Over a two-day period in June this year, 26 feral cats in the Batchelor area were caught in traps and humanely euthanised as part of the Coomalie Community Government Council’s Veterinary and Education Program.

The program, which spanned several months, also involved surveying community members to capture animal populations and individual animal data, desexing pet cats and visiting schools to teach responsible pet ownership.

Chelsea Smart, a veterinarian who was part of the program, said working to rid the area of feral cats was essential to protecting “all the native species that reside within the area”, especially near Litchfield National Park.

“I’m worried [because] I have seen the cat numbers increase across many different parts of the Territory over the past two years,” she said.

The NT government warns on its website that feral cats, which have adapted to NT habitats over more than 100 years, pose a serious threat to native animals and have played a role in the extinction of some, particularly in Central Australia.

In February this year, an Australian government inquiry reported feral cats kill more than three billion native animals each year, and recommended their widespread culling.

In Batchelor — a town of about 500 people 98 kilometres south of Darwin — feral cats are one of the biggest issues for the local community.

Resident Trevor Sullivan blames feral cats for a decline in native wildlife over the years.

But he said the recent program had started to turn that around.

“I run the Batchelor Swimming Pool and that’s where the majority of the cats that we’ve caught were removed from,” he said.

“You’ve got to start somewhere, and these [measures] are working in that direction.

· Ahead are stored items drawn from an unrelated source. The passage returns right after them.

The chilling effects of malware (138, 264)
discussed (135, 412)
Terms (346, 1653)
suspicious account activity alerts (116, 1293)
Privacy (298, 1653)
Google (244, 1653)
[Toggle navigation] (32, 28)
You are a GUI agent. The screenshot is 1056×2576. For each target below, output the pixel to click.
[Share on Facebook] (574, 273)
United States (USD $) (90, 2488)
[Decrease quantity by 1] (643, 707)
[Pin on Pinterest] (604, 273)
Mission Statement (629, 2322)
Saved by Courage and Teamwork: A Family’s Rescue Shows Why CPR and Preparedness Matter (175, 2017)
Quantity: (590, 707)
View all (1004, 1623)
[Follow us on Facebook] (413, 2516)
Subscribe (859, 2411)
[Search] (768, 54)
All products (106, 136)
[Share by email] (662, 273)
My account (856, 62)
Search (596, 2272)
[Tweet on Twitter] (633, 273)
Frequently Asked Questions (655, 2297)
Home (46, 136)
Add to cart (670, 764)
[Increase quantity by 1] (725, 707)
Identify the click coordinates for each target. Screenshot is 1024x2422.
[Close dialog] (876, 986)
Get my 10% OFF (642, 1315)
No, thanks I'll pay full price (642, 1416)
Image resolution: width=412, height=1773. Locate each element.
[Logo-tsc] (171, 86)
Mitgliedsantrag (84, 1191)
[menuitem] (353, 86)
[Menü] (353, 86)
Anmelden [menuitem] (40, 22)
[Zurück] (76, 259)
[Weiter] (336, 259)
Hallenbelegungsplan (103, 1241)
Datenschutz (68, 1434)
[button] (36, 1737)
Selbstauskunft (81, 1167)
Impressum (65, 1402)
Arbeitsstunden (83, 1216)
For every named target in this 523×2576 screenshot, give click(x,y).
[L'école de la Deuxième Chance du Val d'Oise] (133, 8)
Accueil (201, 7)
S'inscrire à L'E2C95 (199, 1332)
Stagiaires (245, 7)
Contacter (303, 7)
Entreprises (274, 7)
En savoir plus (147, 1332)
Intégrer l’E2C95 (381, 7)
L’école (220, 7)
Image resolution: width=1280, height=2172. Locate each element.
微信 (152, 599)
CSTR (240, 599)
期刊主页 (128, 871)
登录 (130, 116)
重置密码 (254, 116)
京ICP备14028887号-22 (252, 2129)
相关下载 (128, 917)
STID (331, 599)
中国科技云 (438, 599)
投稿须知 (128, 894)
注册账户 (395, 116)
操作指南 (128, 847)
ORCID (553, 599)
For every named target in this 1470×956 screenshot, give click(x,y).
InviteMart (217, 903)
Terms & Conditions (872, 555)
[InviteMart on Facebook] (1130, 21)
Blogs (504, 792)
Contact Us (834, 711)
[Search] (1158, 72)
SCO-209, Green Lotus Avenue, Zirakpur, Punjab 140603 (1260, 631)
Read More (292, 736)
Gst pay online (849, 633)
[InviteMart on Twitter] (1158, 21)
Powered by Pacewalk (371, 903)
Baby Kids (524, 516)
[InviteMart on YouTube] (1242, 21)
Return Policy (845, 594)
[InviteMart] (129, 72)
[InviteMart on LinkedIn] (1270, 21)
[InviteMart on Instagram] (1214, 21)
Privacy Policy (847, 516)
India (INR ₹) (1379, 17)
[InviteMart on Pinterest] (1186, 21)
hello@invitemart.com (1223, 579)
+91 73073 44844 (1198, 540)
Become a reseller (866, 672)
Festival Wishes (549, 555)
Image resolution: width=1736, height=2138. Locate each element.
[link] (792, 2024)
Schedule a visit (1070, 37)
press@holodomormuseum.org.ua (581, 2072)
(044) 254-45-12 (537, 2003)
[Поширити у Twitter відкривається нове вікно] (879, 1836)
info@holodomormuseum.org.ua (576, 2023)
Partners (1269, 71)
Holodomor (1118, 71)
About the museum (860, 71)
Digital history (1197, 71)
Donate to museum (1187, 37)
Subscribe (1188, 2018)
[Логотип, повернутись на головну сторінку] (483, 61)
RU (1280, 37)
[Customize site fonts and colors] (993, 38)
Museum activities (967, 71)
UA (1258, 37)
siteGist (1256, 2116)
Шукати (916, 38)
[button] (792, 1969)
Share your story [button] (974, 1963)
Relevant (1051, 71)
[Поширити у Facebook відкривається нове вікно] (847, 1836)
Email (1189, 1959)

“If it fixes 10 cats in town, then it’s a success, a big success.”

The program was a collaboration between the Animal Management in Rural and Remote Indigenous Communities organisation and the Coomalie Community Government Council.

Council works and service manager Emma Dunne said in the time it had run, the program had made inroads into addressing Batchelor’s serious feral cat problem.

“We had really positive feedback from the community,” she said.

“People who had raised issues of the feral cats with us had given feedback that they had seen an impact, and they were really happy and pleased to see that council [was] taking initiative to do something.”

She said while the program had reduced the feral cat population, it needed to continue.

“Given that it was some time ago now, it’s evident that the cat population is on the rise again,” she said.

“I think we’ve only scratched the surface of managing the (feral) cat population.

The program was a one-off project that was funded by the Australian Government through a Communities Environment Program grant.

Ms Dunne said if the work was to continue, the council would need more external funding.

“With council’s budget ability we’ve got no current program to run anything (on feral cats), but it would be good to have more funding opportunities through grants to run something like that again,” Ms Dunne said.

Since European settlers arrived with cats more than 200 years ago, feral cats have been blamed for playing a major role in 34 Australian mammals becoming extinct, experts say.

There are more than six million feral cats across Australia, including many on offshore islands, according to researchers. 

Experts say feral cats kill around 75 million native animals every night across Australia, including birds, frogs, small mammals, and reptiles.

The NT government website says the only successful methods to control feral cats in the NT have been trapping or baiting.

But it says bait can only be used when there is a lack of food because cats will not scavenge unless forced to.

The website says feral cats can spread disease to native animals and humans.